In 2011, Kahlee Stanislaus moved from Darwin to Melbourne – Melbourne Girls’ Grammar to be precise. Far more than a geographical shift, it was a move that would open Kahlee’s eyes to a completely different lifestyle and way of thinking, and pushed her well out of her familiar small-city sanctum.
‘School was a lot harder than I expected in Melbourne. I felt as though I’d skipped a couple of years ahead,’ she says. ‘But in Melbourne it feels like everyone has their big goal and is trying to reach the top mark, so everyone around you is motivating you, whereas in Darwin, you have to really motivate yourself.’
A challenge is exactly what Kahlee wanted when she decided to leave Darwin in Year 9 though. ‘I’m very determined so I really wanted to get out of my comfort zone,’ she says.
As well as pushing herself academically at school, Kahlee threw herself into many sports, including netball, basketball and athletics through Girls’ Sport Victoria (GSV).
This love of sport continued when she transitioned from school to the University of Melbourne to study criminology. Then, it was living on campus at Trinity College that allowed her to pursue her extracurricular passions – including basketball, football and netball – and to continue to challenge herself in an academic, yet supportive environment.
‘I was really nervous,’ says Kahlee of her move to Trinity College after finishing at Melbourne Girls’. ‘But once you’re there, it’s like everything is lifted off your shoulders. It’s relaxing and you feel welcomed – there’s no judgement about your background. The people living in your corridor become like family, and because everyone is there to study, you all have a common interest so it’s easy to get along with everyone.’
After two years at Trinity College and the University of Melbourne, Kahlee has moved back to Darwin to continue her studies at Charles Darwin University. She’s now shifted her attention to psychology and has her sights on a career as a school psychologist working in Darwin or a remote Indigenous community.
‘I really missed home and I’ve always wanted to settle down in Darwin near my family,’ she says of her decision. ‘My family is happy to have me back but they’re also happy that I left because I pushed myself and I did all these amazing things.
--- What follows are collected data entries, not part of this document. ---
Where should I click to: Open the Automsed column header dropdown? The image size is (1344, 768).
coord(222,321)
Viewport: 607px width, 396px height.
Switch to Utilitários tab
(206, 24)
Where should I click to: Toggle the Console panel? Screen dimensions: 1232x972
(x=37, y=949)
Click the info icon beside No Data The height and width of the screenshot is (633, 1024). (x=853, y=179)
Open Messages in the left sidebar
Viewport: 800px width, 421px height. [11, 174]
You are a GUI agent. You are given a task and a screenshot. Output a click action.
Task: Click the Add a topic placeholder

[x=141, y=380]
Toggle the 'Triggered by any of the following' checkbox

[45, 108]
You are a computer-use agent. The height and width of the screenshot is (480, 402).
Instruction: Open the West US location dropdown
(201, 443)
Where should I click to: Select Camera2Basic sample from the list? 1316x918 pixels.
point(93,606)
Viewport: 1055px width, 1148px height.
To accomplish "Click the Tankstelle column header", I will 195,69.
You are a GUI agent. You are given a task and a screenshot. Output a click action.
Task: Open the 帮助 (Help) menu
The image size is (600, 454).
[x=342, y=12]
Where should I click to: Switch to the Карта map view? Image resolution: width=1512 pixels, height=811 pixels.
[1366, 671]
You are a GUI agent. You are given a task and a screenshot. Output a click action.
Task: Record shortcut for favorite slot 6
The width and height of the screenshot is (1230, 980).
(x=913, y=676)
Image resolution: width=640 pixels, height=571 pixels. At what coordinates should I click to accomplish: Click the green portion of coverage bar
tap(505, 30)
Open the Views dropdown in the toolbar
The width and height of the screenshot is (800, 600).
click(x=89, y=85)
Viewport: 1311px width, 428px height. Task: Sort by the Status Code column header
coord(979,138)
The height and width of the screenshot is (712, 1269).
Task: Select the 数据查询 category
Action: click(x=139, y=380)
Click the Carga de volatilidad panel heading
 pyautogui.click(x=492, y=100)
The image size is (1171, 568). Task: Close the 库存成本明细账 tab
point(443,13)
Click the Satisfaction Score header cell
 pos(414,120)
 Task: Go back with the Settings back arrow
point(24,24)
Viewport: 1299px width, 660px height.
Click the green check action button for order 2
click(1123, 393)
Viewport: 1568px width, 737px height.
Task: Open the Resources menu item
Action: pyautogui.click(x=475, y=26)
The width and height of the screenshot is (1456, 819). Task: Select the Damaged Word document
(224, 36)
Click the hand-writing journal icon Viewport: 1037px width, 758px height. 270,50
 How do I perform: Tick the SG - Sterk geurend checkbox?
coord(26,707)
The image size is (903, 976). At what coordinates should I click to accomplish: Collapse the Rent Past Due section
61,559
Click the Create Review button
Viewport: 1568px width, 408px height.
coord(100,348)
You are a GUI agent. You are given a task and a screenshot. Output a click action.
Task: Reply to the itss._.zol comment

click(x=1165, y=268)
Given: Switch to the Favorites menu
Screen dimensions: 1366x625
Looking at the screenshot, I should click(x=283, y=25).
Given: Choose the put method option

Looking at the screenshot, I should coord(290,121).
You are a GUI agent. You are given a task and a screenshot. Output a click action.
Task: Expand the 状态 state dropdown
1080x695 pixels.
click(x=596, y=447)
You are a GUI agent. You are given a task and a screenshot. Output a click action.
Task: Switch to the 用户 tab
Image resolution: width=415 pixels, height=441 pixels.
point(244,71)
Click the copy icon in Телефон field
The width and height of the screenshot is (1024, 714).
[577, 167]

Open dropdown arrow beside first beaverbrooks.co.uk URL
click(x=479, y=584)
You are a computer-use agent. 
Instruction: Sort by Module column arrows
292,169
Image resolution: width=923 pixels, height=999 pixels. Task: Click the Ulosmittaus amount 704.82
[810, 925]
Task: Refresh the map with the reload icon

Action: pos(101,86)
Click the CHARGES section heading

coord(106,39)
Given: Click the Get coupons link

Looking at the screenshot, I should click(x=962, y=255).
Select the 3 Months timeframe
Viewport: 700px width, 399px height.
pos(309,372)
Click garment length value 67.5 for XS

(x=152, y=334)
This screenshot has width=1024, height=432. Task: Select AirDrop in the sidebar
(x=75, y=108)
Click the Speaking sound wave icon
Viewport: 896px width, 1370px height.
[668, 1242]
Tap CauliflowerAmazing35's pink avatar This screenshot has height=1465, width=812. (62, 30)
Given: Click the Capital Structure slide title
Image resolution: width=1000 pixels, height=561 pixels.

I also became more independent because of my time in Melbourne – I was forced to do brave things that I wouldn’t usually do by myself in Darwin.’
Looking back on her educational journey, Kahlee can see just how fundamental her years spent at boarding school and Trinity College were, and encourages others to follow a similar path if it feels right.
‘For anyone leaving school, I’d say believe in yourself and do what you want to do – and don’t be scared to do things out of your comfort zone.’